▸ Exercise prompt
Set out the material as a numbered list, from the line containing "coordinates (1133, 114)." through the end of the material, skipping blank lines.

▸ Information
------------------------------------

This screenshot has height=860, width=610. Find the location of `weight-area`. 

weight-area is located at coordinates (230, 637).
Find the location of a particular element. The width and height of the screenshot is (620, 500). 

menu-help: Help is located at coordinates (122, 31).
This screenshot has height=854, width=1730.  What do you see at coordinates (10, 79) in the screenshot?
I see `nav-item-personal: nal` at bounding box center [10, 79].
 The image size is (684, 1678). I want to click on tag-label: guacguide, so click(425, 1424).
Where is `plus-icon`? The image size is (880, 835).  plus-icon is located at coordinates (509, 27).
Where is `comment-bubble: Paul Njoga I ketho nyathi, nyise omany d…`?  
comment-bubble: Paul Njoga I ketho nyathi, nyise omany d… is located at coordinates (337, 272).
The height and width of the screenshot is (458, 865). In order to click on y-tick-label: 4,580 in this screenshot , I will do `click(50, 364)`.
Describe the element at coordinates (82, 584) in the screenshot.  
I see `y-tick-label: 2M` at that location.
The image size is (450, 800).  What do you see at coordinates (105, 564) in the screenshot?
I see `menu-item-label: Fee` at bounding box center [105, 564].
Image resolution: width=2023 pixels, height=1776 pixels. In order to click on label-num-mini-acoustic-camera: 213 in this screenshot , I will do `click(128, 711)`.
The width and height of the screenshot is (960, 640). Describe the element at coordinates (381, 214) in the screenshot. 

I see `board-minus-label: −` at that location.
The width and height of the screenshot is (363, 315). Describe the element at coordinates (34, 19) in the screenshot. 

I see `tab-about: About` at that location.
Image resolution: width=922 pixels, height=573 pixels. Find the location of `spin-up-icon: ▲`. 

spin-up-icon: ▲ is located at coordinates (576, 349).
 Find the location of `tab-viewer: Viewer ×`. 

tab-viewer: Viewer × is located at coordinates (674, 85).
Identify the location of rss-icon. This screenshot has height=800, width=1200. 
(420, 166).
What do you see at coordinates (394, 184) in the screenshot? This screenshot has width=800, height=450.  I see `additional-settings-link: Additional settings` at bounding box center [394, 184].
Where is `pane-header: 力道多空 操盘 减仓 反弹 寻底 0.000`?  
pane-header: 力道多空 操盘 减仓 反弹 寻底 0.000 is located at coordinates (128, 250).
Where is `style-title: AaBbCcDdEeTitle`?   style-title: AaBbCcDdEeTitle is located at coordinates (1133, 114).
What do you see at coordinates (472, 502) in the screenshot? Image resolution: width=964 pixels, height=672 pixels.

------------------------------------

▸ Exercise solution
1. Where is `style-title: AaBbCcDdEeTitle`?   style-title: AaBbCcDdEeTitle is located at coordinates (1133, 114).
2. What do you see at coordinates (472, 502) in the screenshot? Image resolution: width=964 pixels, height=672 pixels.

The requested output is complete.